2011年5月9日月曜日

放射線の胎児への影響を心配する人に

放射線の影響が心配なので避妊を徹底していますという趣旨の書き込みを、インターネット上で見つけました。放射線の影響下では、胎児の健康についてどう心配すればよいのでしょうか。

専門家によれば、放射線が胎児に先天性の異常を起こすのは、妊娠初期に100ミリシーベルトとか200ミリシーベルトというレベルの大量の被ばくがあったときであるとされます。その限りでは、環境中の放射線がいつもより高いからといって、臆病になって避妊する理由はないということになります(福島の一部では、環境中の放射線量が平常よりも驚くほど高いところがありますが、それでも計算してみると、妊娠初期の数週間に浴びる可能性のある放射線量は、100ミリシーベルトに遠く及ばないことがわかります)。

いやそれでは不十分だ、低いレベルの放射線による長期的な影響を調べる必要がある、という人がいるでしょう。たとえば、チェルノブイリの影響を疫学的に追った研究はどうか。ウクライナのリウネ州では、2000年から2006年のあいだに生まれた新生児の先天性異常が他の地域よりも多かったという報告があります [1]。同じリウネ州で実施された調査では、地域住民が長い期間にわたって、年間数ミリシーベルトの内部被ばくに晒されてきたことが明らかにされています [2]。(ここで年間数ミリシーベルトというのは、環境中の放射線ではなく内部被ばくについての数字であることに注意して下さい。)

[1] Wertelecki, Wladimir. 2010. Malformations in a Chornobyl-impacted region. Pediatrics 125:e836-e843.
[2] Zamostian, Pavlo et al. 2002. Influence of various factors on individual radiation exposure from the Chernobyl disaster. Environmental Health 2002;1(4).

リウネ州の土壌は、広い範囲に渡って放射性物質に汚染されており(リウネ州Rokitnovsky郡では、1平方メートルあたり25.9 - 170.2キロベクレルのセシウムが検出されています [2])、土壌からミルクなどの食品に移行した放射性物質が、長期にわたる内部被ばくの原因となったようです。

リウネ州では、住民の内部被ばくによって新生児の先天性異常が増加した可能性があります。

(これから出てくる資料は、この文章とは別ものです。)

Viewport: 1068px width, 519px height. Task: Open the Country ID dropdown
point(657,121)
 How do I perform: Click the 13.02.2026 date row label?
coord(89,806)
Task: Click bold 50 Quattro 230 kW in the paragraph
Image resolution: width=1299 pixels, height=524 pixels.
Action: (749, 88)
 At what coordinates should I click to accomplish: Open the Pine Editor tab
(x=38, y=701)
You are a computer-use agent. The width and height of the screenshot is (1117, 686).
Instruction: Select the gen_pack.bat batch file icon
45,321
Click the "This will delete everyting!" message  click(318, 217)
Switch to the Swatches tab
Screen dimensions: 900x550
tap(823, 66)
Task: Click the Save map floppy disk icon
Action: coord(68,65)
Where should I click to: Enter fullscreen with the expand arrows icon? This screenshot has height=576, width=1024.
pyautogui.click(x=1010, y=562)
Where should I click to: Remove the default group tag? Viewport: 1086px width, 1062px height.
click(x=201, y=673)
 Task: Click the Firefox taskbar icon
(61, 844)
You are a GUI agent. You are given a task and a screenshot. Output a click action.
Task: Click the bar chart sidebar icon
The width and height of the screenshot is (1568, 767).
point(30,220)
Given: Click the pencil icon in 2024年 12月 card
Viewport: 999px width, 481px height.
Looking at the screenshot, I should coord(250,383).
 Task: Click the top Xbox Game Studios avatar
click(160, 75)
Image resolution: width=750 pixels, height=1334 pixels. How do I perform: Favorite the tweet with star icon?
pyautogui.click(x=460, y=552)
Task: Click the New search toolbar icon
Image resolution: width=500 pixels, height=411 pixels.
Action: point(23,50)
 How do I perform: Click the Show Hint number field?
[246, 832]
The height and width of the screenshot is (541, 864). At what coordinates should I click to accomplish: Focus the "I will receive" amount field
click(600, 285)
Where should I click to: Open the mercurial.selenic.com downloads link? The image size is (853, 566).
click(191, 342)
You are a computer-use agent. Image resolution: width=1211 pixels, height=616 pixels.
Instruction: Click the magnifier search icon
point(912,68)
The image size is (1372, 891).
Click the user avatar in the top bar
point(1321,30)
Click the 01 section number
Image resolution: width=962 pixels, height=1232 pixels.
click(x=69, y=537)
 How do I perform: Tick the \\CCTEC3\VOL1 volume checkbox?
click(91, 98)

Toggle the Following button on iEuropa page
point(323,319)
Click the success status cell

例えば神経管欠損症 (NTDs) という一種の先天性異常について見ると、ヨーロッパの他の地域では新生児10,000人あたり18.3人に発現するのが、リウネ州では10,000人あたり22.2人だったという結果が示されています [1]

問題は、この結果をどのように解釈するかです。ここで気をつけてほしいのは、リウネ州での疫学調査は、「私は妊娠しても良いですか」という質問に答えるための調査ではないということです。 調査結果を見て、「放射線の影響下では内部被ばくを防ぐ対策を徹底すべきだ」というようなことは言えます。しかし、新生児のNTDsがおよそ0.05%(1万人あたり5人)増加したという数字を根拠にして、リウネ州の女性は妊娠を控えるべきだったとか、これからも妊娠を控えるべきだなどと考える人がいるならば、その人は疫学調査の解釈を誤っているように思います。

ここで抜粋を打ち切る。